= YOUR TASK =
Would you copy all lines in the data that contain the word "heading"?

[Saved entries]
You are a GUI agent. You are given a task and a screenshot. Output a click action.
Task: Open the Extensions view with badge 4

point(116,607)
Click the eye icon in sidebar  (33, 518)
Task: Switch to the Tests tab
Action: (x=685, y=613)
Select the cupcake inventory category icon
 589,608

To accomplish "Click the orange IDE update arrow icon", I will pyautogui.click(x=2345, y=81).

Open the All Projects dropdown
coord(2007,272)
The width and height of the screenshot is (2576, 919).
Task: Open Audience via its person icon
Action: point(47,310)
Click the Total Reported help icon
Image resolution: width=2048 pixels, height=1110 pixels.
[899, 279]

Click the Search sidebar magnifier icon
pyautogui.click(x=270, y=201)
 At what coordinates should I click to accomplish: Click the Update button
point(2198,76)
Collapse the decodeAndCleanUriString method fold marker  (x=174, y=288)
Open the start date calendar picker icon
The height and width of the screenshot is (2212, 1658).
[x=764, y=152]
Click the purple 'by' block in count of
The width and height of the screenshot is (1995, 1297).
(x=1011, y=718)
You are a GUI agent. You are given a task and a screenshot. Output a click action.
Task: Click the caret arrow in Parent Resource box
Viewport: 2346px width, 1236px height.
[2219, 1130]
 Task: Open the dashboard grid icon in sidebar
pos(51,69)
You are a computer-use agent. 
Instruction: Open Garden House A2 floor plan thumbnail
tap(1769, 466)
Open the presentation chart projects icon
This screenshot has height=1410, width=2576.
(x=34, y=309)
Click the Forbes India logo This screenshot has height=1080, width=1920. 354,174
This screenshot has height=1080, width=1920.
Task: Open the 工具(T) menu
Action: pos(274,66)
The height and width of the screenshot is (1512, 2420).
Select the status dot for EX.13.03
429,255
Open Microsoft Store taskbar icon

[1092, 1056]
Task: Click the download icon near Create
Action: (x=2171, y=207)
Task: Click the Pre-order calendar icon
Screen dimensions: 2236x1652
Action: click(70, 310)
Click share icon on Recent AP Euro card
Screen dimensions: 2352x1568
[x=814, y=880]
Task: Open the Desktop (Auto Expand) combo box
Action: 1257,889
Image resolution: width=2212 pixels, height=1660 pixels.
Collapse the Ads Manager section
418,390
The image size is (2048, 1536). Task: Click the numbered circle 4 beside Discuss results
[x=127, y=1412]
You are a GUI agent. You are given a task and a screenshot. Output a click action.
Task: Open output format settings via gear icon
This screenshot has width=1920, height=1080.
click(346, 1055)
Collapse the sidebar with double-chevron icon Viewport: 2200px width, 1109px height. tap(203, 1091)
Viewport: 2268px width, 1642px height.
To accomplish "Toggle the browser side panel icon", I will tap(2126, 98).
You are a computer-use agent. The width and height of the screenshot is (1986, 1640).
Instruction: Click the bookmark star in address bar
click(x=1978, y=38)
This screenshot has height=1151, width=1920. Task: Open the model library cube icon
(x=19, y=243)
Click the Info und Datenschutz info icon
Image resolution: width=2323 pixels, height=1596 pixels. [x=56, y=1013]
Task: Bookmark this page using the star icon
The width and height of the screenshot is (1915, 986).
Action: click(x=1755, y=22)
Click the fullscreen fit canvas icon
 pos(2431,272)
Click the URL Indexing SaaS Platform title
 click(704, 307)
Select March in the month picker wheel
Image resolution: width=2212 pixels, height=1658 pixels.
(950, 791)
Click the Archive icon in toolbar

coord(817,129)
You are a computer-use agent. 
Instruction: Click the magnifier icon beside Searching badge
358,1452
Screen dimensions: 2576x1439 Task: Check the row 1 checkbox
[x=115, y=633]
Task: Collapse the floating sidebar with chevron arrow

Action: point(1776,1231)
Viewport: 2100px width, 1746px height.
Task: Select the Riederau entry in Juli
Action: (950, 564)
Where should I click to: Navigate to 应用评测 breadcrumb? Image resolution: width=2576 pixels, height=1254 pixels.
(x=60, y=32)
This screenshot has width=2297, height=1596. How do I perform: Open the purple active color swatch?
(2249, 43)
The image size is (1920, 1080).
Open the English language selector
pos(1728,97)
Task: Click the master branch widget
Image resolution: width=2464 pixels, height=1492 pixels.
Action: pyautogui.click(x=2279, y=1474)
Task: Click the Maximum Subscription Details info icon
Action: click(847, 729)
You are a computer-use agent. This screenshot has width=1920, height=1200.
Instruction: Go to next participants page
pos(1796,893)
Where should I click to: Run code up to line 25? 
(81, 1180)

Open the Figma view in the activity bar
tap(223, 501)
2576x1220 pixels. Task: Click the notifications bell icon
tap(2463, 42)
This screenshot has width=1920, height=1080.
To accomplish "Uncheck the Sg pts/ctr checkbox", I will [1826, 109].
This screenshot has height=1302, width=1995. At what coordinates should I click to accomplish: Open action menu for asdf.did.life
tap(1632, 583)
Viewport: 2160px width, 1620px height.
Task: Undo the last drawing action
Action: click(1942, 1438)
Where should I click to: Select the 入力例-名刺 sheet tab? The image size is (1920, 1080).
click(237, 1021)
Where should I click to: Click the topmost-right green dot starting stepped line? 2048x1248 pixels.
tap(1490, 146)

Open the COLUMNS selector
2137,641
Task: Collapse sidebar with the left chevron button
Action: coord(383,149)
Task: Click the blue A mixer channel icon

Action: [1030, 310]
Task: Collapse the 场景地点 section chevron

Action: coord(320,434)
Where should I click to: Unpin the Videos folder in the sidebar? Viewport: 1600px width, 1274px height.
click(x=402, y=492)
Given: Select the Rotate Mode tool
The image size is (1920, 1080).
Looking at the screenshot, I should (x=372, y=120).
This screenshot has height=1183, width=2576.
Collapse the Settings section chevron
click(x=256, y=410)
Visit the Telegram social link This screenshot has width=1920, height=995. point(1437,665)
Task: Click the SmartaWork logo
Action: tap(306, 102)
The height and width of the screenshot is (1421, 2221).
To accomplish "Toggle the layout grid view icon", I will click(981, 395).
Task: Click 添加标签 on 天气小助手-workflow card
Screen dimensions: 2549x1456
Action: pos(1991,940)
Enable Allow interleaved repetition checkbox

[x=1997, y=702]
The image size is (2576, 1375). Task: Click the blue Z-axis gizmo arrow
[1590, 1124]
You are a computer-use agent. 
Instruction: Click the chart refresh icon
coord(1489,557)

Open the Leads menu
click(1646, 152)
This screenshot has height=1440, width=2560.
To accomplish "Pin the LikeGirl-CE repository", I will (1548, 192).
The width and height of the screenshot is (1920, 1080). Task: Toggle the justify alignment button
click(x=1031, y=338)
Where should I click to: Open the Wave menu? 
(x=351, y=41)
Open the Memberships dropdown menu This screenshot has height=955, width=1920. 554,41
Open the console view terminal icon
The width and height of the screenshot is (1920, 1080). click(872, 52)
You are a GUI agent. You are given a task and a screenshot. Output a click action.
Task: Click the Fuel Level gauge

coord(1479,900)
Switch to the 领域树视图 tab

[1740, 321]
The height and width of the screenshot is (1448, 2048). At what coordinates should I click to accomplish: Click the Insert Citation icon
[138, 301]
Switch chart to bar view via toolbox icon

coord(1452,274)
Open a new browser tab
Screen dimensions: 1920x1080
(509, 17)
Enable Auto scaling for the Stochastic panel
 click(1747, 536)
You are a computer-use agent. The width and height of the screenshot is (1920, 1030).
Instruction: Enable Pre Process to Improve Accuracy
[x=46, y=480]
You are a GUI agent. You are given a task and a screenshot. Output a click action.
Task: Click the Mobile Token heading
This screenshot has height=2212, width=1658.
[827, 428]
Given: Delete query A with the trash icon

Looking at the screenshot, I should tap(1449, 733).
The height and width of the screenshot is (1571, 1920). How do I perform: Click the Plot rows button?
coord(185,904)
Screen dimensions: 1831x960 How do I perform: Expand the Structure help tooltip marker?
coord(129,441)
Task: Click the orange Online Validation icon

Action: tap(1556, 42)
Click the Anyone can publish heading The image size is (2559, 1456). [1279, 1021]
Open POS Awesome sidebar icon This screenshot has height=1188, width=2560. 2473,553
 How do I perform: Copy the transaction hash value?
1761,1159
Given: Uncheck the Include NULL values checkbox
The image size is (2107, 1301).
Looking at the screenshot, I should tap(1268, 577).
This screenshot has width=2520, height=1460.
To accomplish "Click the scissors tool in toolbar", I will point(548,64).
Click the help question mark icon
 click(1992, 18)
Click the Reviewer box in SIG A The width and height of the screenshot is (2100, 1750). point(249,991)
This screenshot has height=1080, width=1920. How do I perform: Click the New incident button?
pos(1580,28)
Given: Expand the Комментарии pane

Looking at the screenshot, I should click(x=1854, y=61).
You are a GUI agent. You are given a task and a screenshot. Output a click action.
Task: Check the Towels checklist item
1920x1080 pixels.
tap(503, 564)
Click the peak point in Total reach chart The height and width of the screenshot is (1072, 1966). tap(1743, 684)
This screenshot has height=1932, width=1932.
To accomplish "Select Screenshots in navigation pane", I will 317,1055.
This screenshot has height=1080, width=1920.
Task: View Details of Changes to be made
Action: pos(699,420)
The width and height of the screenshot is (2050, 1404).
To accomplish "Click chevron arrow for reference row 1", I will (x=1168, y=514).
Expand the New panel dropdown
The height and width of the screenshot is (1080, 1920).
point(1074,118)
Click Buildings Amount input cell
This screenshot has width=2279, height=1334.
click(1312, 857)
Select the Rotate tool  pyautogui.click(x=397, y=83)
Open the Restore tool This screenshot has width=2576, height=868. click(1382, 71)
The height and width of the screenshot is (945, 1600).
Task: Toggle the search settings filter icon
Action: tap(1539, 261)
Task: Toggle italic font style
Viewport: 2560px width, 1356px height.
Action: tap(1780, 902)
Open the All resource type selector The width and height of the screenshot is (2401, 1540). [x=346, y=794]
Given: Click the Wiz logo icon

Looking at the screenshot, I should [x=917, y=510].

= EXERCISE RESPONSE =
Task: Click the Mobile Token heading
Click the Anyone can publish heading The image size is (2559, 1456). [1279, 1021]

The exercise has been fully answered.